**EXERCISE INSTRUCTIONS:** The records below need to be repeated exactly, though not their pictures.

**RECORDS TO USE:**
↓↓↓
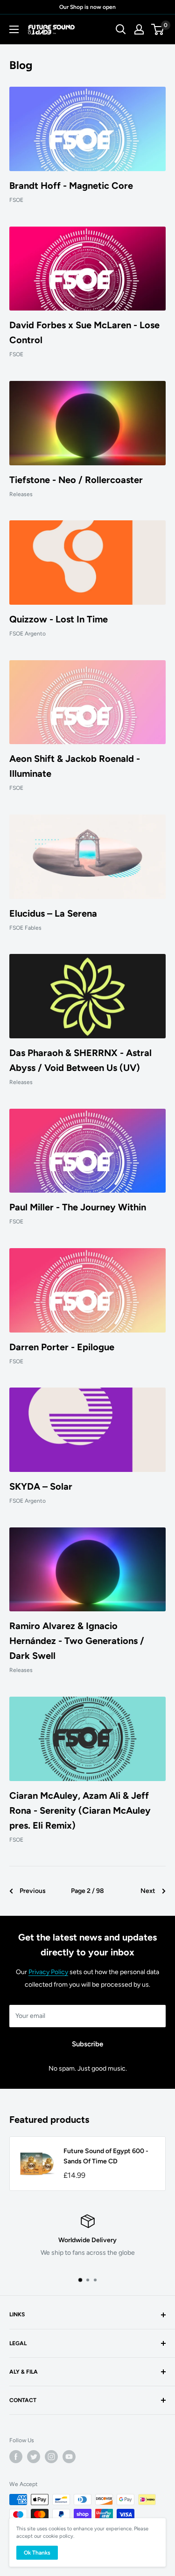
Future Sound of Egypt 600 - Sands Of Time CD (105, 2156)
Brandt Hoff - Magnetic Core (71, 185)
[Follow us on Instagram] (51, 2456)
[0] (158, 29)
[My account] (139, 29)
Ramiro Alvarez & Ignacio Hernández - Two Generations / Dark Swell (76, 1640)
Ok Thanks (37, 2552)
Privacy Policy (48, 1972)
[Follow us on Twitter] (33, 2456)
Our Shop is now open (87, 7)
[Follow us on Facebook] (15, 2456)
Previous (33, 1891)
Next (147, 1891)
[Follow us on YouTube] (69, 2456)
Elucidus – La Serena (53, 913)
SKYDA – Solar (40, 1486)
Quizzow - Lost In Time (58, 619)
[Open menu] (14, 29)
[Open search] (121, 29)
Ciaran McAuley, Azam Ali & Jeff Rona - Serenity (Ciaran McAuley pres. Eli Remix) (80, 1810)
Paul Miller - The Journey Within (77, 1207)
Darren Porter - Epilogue (61, 1347)
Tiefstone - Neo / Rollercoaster (76, 479)
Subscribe (87, 2044)
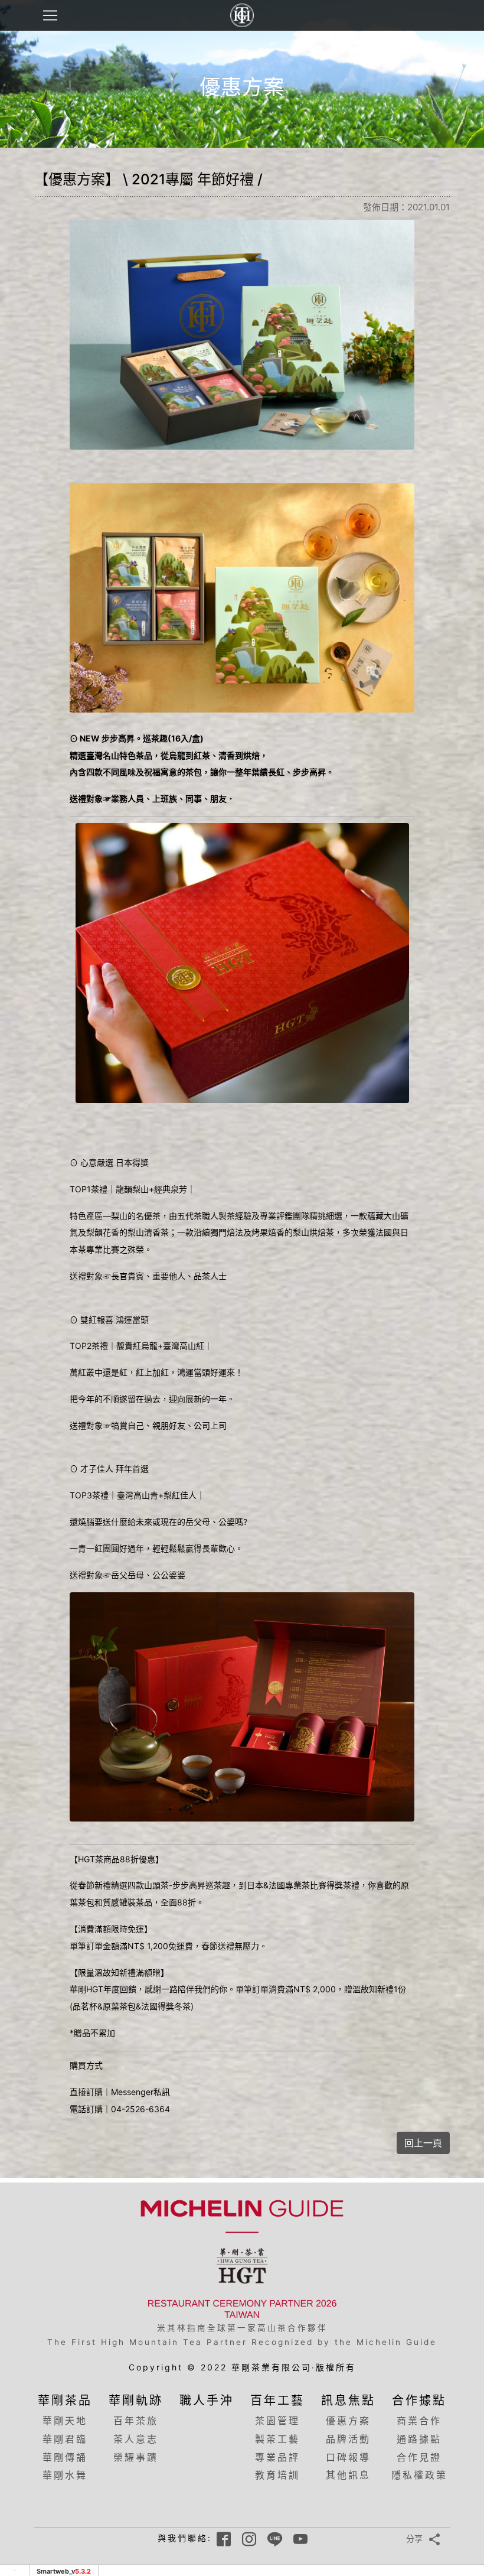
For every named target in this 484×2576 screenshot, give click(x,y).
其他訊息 (348, 2475)
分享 (414, 2538)
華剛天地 (64, 2421)
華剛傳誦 (64, 2457)
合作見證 (419, 2457)
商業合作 (419, 2421)
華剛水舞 (64, 2475)
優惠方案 (348, 2421)
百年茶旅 (135, 2421)
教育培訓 (277, 2475)
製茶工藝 (277, 2439)
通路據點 (419, 2439)
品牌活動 (348, 2439)
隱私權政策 (419, 2475)
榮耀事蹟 (135, 2457)
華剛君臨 (64, 2439)
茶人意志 (135, 2439)
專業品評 (277, 2457)
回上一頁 (423, 2143)
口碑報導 (348, 2457)
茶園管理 (277, 2421)
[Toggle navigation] (50, 15)
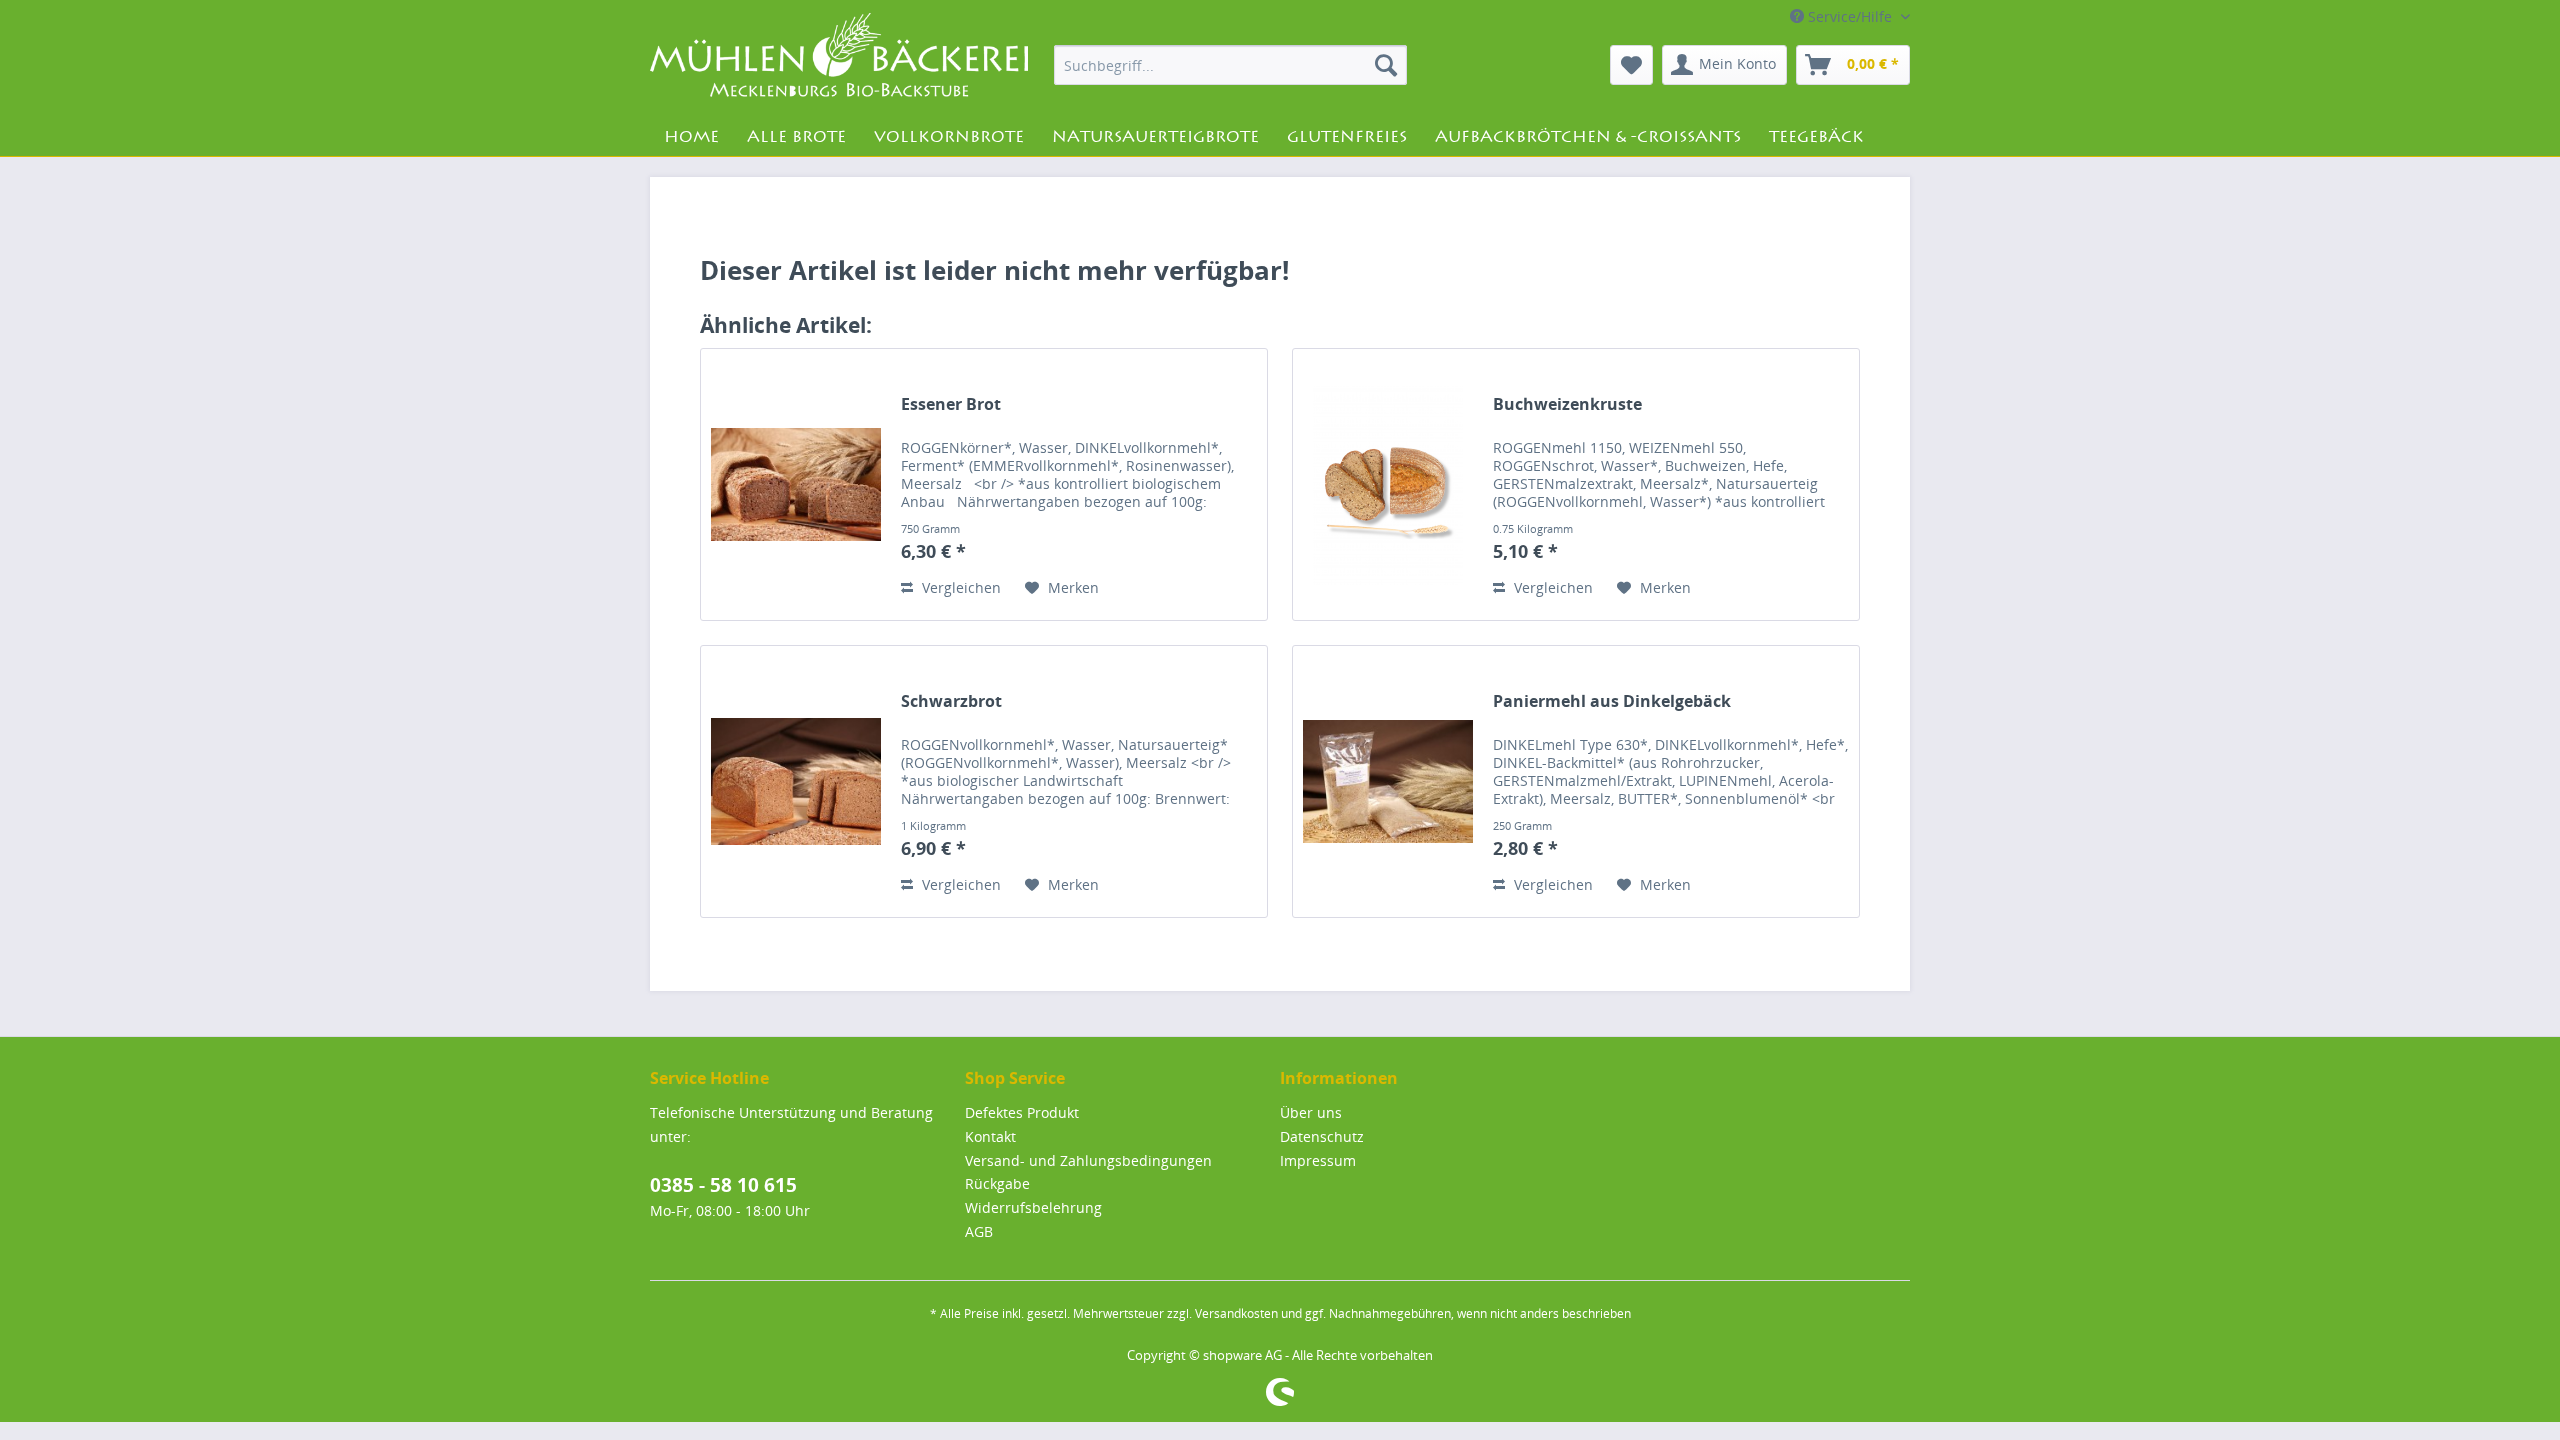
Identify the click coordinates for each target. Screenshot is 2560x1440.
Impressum (1318, 1160)
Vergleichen (959, 587)
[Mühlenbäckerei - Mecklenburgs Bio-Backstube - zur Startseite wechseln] (839, 58)
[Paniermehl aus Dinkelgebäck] (1388, 781)
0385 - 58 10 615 (723, 1185)
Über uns (1311, 1112)
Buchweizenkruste (1567, 404)
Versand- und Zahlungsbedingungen (1088, 1160)
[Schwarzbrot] (796, 781)
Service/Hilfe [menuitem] (1850, 16)
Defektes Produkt (1022, 1112)
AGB (979, 1231)
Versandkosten (1236, 1313)
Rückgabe (997, 1183)
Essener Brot (951, 404)
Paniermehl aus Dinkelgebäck (1612, 701)
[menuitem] (1230, 65)
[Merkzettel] (1631, 65)
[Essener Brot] (796, 484)
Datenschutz (1322, 1136)
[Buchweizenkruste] (1388, 484)
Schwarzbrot (951, 701)
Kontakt (990, 1136)
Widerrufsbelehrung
↑↑↑
**EXERCISE RESULT:**
Future Sound of Egypt 600 - Sands Of Time CD (105, 2156)
Brandt Hoff - Magnetic Core (71, 185)
[Follow us on Instagram] (51, 2456)
[0] (158, 29)
[My account] (139, 29)
Ramiro Alvarez & Ignacio Hernández - Two Generations / Dark Swell (76, 1640)
Ok Thanks (37, 2552)
Privacy Policy (48, 1972)
[Follow us on Twitter] (33, 2456)
Our Shop is now open (87, 7)
[Follow us on Facebook] (15, 2456)
Previous (33, 1891)
Next (147, 1891)
[Follow us on YouTube] (69, 2456)
Elucidus – La Serena (53, 913)
SKYDA – Solar (40, 1486)
Quizzow - Lost In Time (58, 619)
[Open menu] (14, 29)
[Open search] (121, 29)
Ciaran McAuley, Azam Ali & Jeff Rona - Serenity (Ciaran McAuley pres. Eli Remix) (80, 1810)
Paul Miller - The Journey Within (77, 1207)
Darren Porter - Epilogue (61, 1347)
Tiefstone - Neo / Rollercoaster (76, 479)
Subscribe (87, 2044)
For every named target in this 484×2576 screenshot, give click(x,y).
其他訊息 (348, 2475)
分享 (414, 2538)
華剛天地 (64, 2421)
華剛傳誦 (64, 2457)
合作見證 (419, 2457)
商業合作 (419, 2421)
華剛水舞 (64, 2475)
優惠方案 (348, 2421)
百年茶旅 (135, 2421)
教育培訓 (277, 2475)
製茶工藝 (277, 2439)
通路據點 (419, 2439)
品牌活動 (348, 2439)
隱私權政策 (419, 2475)
榮耀事蹟 (135, 2457)
華剛君臨 (64, 2439)
茶人意志 (135, 2439)
專業品評 (277, 2457)
回上一頁 (423, 2143)
口碑報導 (348, 2457)
茶園管理 (277, 2421)
[Toggle navigation] (50, 15)
Identify the click coordinates for each target. Screenshot is 2560x1440.
Impressum (1318, 1160)
Vergleichen (959, 587)
[Mühlenbäckerei - Mecklenburgs Bio-Backstube - zur Startseite wechseln] (839, 58)
[Paniermehl aus Dinkelgebäck] (1388, 781)
0385 - 58 10 615 (723, 1185)
Über uns (1311, 1112)
Buchweizenkruste (1567, 404)
Versand- und Zahlungsbedingungen (1088, 1160)
[Schwarzbrot] (796, 781)
Service/Hilfe [menuitem] (1850, 16)
Defektes Produkt (1022, 1112)
AGB (979, 1231)
Versandkosten (1236, 1313)
Rückgabe (997, 1183)
Essener Brot (951, 404)
Paniermehl aus Dinkelgebäck (1612, 701)
[menuitem] (1230, 65)
[Merkzettel] (1631, 65)
[Essener Brot] (796, 484)
Datenschutz (1322, 1136)
[Buchweizenkruste] (1388, 484)
Schwarzbrot (951, 701)
Kontakt (990, 1136)
Widerrufsbelehrung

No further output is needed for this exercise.